James Lyne, global head of security research at Sophos, said that the tendency to hype cybercrime was making businesses feel powerless to deal with it.
“It doesn’t mean that cybercriminals aren’t sophisticated and aren’t dangerous, but it means that people are starting to think that only the government can save us or only a huge box of flashing lights can do it,” he said.
As well as facing challenges in explaining the technology behind cybercrime and cybersecurity, IT managers are also having difficulties presenting the case for spending on mitigating the risks, again because of the lack of concrete data.
“It’s really hard to justify a spend in security… because it’s difficult to quantify how much to spend [with not much data points being shared],” commented Andrew Rogoyski, vice-president of cybersecurity services at CGI.
One possible advantage that’s now in the pipeline is the fledgling cyber insurance market. Although much of the market is currently focused on data protection insurance – the majority of which exists only in the US – panellists were optimistic that, as the industry matures, insurance companies will be able to build databases of actuarial information on cyber-attacks that will help to quantify the risks.

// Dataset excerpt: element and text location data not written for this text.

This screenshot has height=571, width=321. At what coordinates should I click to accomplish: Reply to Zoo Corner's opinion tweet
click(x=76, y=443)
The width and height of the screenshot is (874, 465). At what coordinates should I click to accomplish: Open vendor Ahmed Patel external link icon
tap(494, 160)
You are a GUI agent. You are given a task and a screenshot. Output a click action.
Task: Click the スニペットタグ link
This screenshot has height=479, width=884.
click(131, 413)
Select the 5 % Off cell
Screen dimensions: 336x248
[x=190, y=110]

“You need to identify that there is a risk, find out what it is and put some sort of financial figure on it and some sort of probability range. You’re essentially creating a risk profile and that’s a lot of the work that we’re doing with companies at the moment,” explained Steven Wares, EMEA head of cyber practice at global insurance firm Marsh.
“Once you’ve made that profile, you can do a lot of different things with it – not just insurance, but informing employees and analysing those risks.”
Speakers agreed with CBI’s Fell that cyber-attacks were a risk like any other facing UK businesses and should be treated just the same, with firms both combating the risk and insuring themselves against potential costs.
“Nearly all businesses suffer cyber-attacks – 81 per cent of large businesses suffered a security breach last year alone, with the figure for small businesses at 60 per cent,” Fell pursued.
“Whilst the number of these attacks is going down, as hackers have become more sophisticated and targeted, the cost of these attacks almost doubled last year. That puts the average cost for large businesses between £600,000 and £1.15 million and for small businesses between £65,000 and £115,000.
“Like any other large scale threat to your company, the issue of effective cybersecurity should be firmly on the agenda of the board.”